Directions for this task
Please return the material exactly; leave no entry out.

─── Records supplied

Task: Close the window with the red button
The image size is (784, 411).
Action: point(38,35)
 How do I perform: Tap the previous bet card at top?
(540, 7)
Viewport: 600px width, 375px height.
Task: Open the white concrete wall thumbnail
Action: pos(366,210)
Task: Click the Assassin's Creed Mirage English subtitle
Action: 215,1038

──────

Result of this task
Task: Close the window with the red button
The image size is (784, 411).
Action: point(38,35)
 How do I perform: Tap the previous bet card at top?
(540, 7)
Viewport: 600px width, 375px height.
Task: Open the white concrete wall thumbnail
Action: pos(366,210)
Task: Click the Assassin's Creed Mirage English subtitle
Action: 215,1038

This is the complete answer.